Traveling players used such masks when they acted out skits, allowing one player to take on many roles in a single play without confusion to the audience. Usually, these masks were made out of inexpensive materials like clay or wood. She’d never seen one made of silver, not even in high-court productions.
Each mask’s face was formed with a different expression denoting an explicit emotion that mostly bore only a slight resemblance to any expression found on a real face. As a girl from a noble house, Aralorn had spent many a dreary hour memorizing the slight differences between concern and sympathy, weariness and suffering, sorrow and defeat. She found it interesting that the mask this man wore displayed the curled lips and furrowed brow of rage.
In one hand the slender man held a staff made of some kind of very dark wood. On the lower end was the clawed foot of a bird of prey molded in brass, and its outspread talons glowed softly orange in the darkness of the cave as if it had been held in hot coals. The upper end of the staff was encrusted with crystals that lit the cave with their blue-white light.

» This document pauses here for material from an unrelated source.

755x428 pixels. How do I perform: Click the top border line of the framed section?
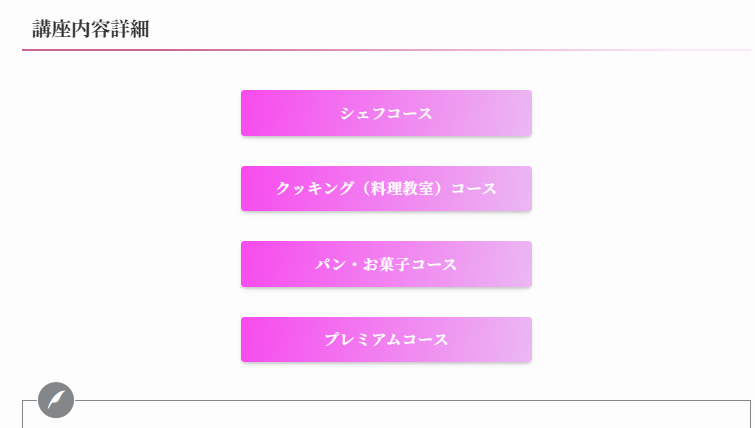(x=413, y=400)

The staff made it obvious that this man was the mage responsible for the magic that had so startled Sheen. If he had spirited the merchant and his goods from wherever he’d been to here—she assumed the man hadn’t been traveling in his nightshirt—then he was a sorcerer of no little power.
Hmm,
she thought,
maybe this mouse idea wasn’t such a good one.

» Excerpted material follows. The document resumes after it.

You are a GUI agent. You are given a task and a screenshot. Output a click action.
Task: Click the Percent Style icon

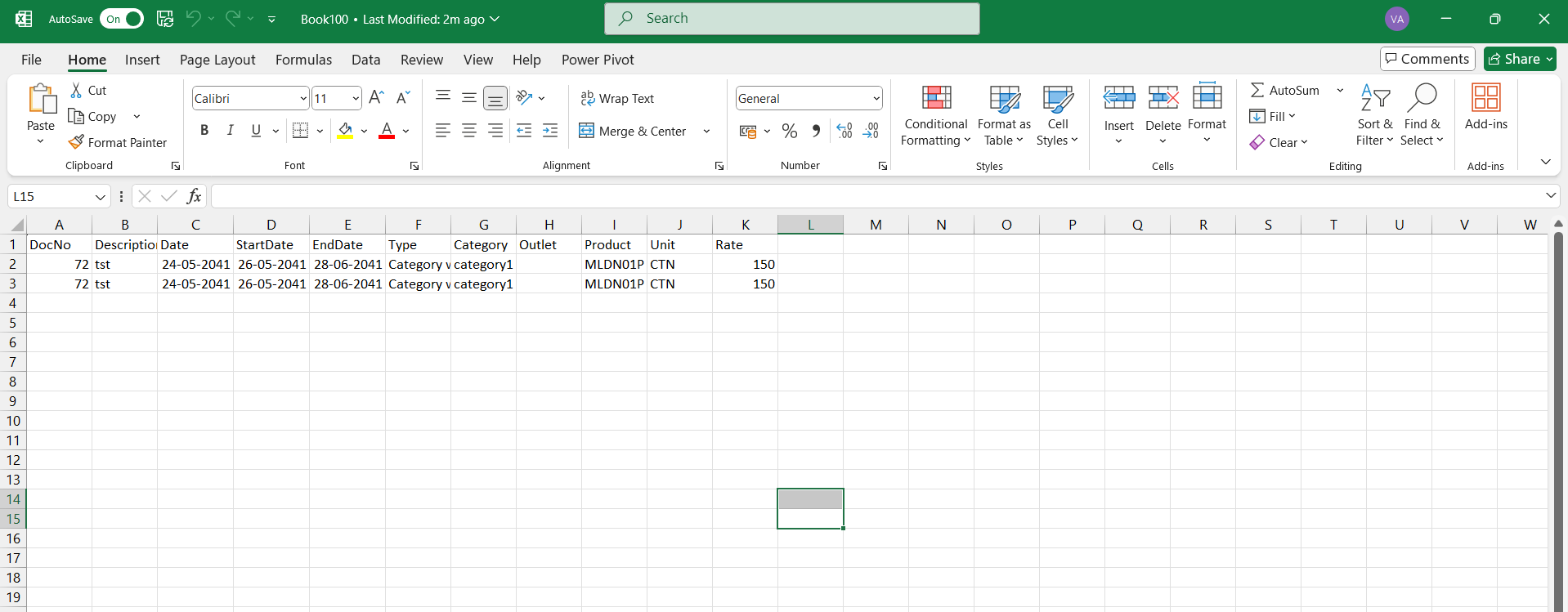[x=789, y=131]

A powerful mage on alert might find a nearby mouse that wasn’t really a mouse, and he wasn’t likely to be very pleasant about it. Even as she started to back away, the mage looked over his shoulder and gestured impatiently. She didn’t even have time to fight the spell before she was stuffed into a leather bag that smelled strongly of magic.
She tried once to shift back into her human shape, but nothing happened. He’d trapped her, and until she figured a way out, she was stuck.

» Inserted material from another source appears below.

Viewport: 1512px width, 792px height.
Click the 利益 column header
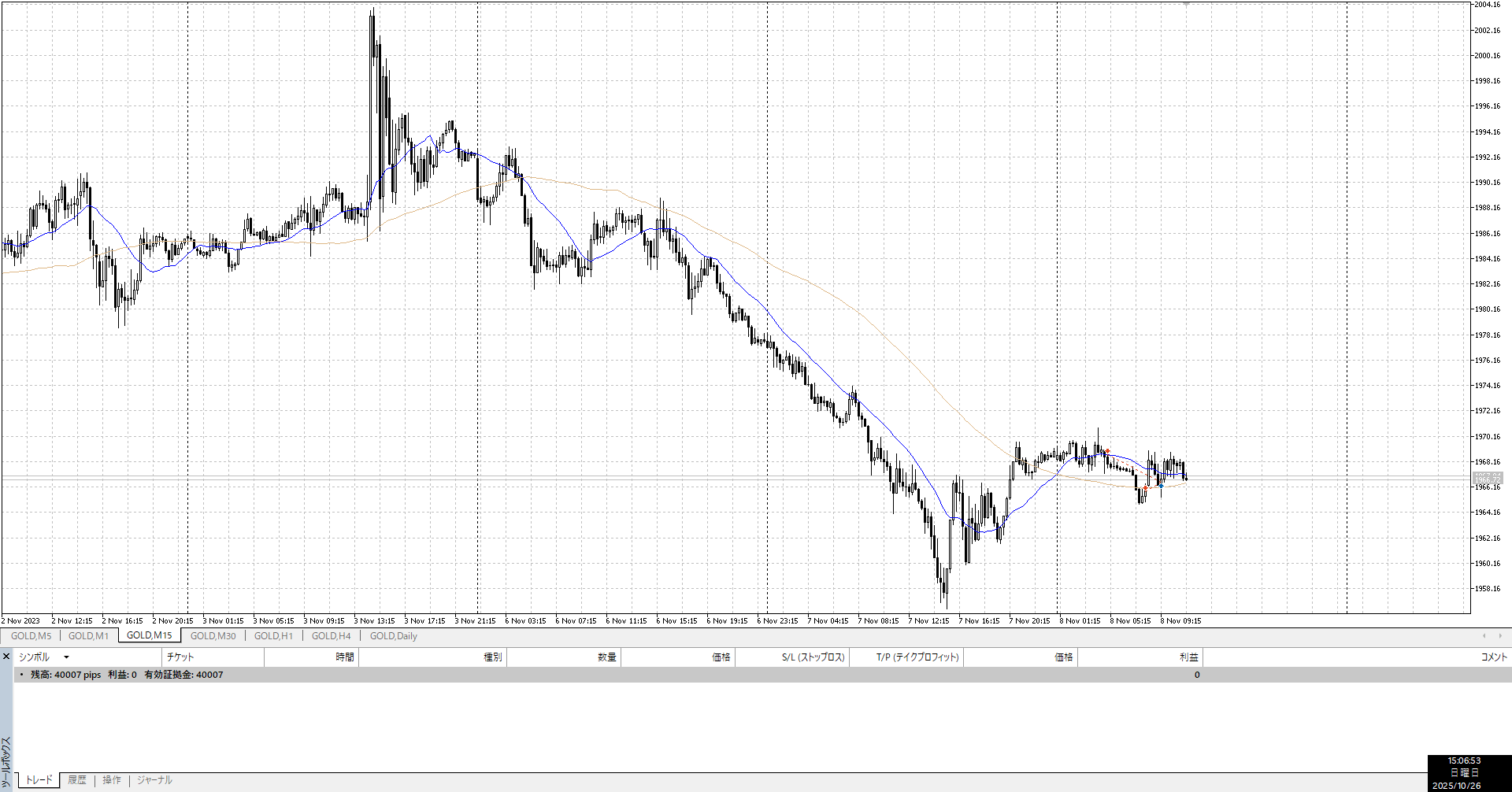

“How much, merchant?” the mage asked in Rethian. His voice was distorted with a strange accent—or maybe it was just the leather bag.
“Fourteen kiben.” The merchant, too, spoke good Rethian, but his voice was hoarse and trembling. Still, Aralorn noticed, the price he’d quoted was at least twice what the items were worth, unless there was something extremely valuable among them.
“Six.” The magician’s voice may have had an odd slur to it, but it was still effective in striking terror into the heart of the merchant—who squeaked in a most unmanly fashion. Aralorn had the feeling that it wouldn’t take much to achieve that result.
“Six, I accept,” he gasped. There was the sound of money changing hands, then a distinctive pop and an immense surge of magic, which Aralorn decided signaled that the merchant had been sent back to wherever he’d come from in the first place.
There was a moment’s pause, then a third person’s voice spoke.
“It worked.” He sounded as if he hadn’t expected it to. He also sounded young and aristocratic, probably because Myr was both.
She hadn’t planned on finding him quite so soon, not a half day’s ride from the inn. It was too convenient. Had Ren known that something was going on here? Was that why he’d sent her out to the backside of nowhere? She might have to take back months of heartfelt curses if that was so.